Tips and Tricks for Starting Out
Being very conscious of safety is Jared’s number one tip for new photographers. This means looking after both your own safety and the safety of the climbers. One of the things that Jared is constantly thinking about is “ropes have a high tensile strength, but cut really easily on sharp rocks”. This makes hanging and swinging around on a rope significantly more hazardous in terms of rope failure than climbing on one. Rope protectors and edge selection are important. It is also crucial that you don’t drop gear or knock rocks onto your climbers. A carabiner dropped from twenty meters up can do a lot of damage let alone a rock or a lens. Being aware of this is even more important when you are abseiling to the side of the climbing line, where the rock is less likely to have been cleaned and could have loose sections. Being safe is important both for the longevity of your photography career and for the confidence it inspires in your climbing party.
Starting on an easily accessed single pitch route that you can safely walk to the top of, in a common area where your rope touches the ground is another tip Jared has when taking your first photos. Not only does this mean that you can abseil to safety in the case of an unforeseen issue but also that there is likely a bunch of people around to help you if you get stuck. Everyone has moments when things could have gone a little better, and times like these are best had when there are others around to help out.

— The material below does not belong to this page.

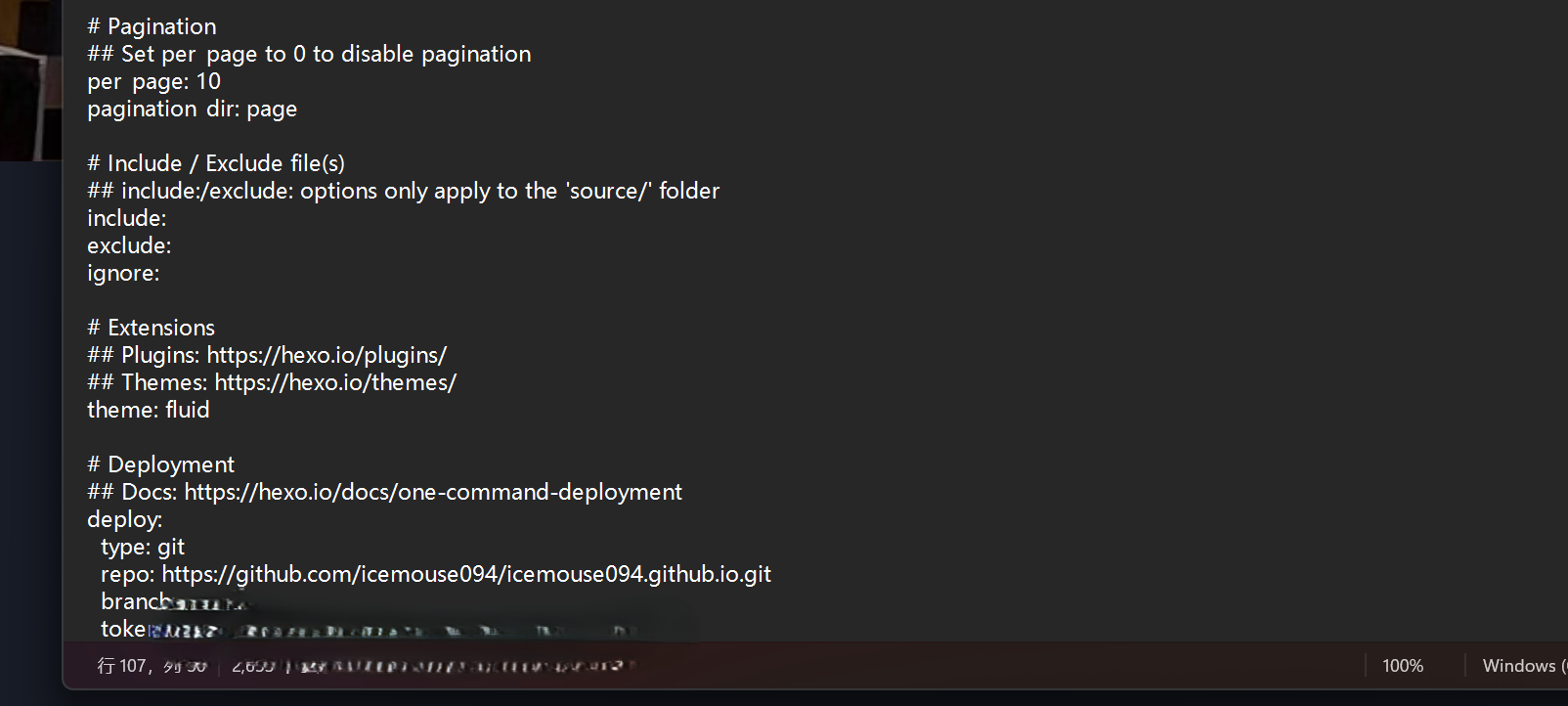Click the one-command-deployment docs URL
This screenshot has height=706, width=1568.
432,492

Nobody wants to be waiting five hours for the photographer to locate a suitable anchor tree. Studying the existing photos and literature and even doing a recce on the selected route allows you to turn up ready to go. Things to look for are anchors, places to redirect your abseil, how much rope you will need and where you want to shoot the photo from. The second component to this is explaining the plan to your climbing party. It is imperative that they know what is going on. Another simple way of improving your photos is asking the climbers to come in bright clothing to help them stand out from the rock. According to Jared “the planning for Wafer Thin Fin project was lots of effort, it was obsessive, almost silly”. Planning can be hard work, but the three days of site visits, rigging and shooting Jared took on Wafer Thin Fin project provided him with his favourite photo to date. A smooth shoot starts at home.
Be Ready to Adapt
While it is important to plan, Jared says that research and preparation can only get you about 50% of the way. Good shoots usually require adaptation. Topos are often inaccurate, anchors are in different spots and photos may be deceptive. While this is less of an issue for climbers, positioning on a shoot can be a very precise element. You have to be able to change your plans to deal with the situation in front of you.
Do Something New
There are a lot of photos out there so it is important to be a little bit creative when selecting and setting up a shot. For Jared this means travelling a bit off the beaten path and focussing on more adventurous climbs. He also suggests taking a new perspective on routes, your research will bring up previous photos of the route you are looking at and it is worth trying to capture new angles or different features of the climb.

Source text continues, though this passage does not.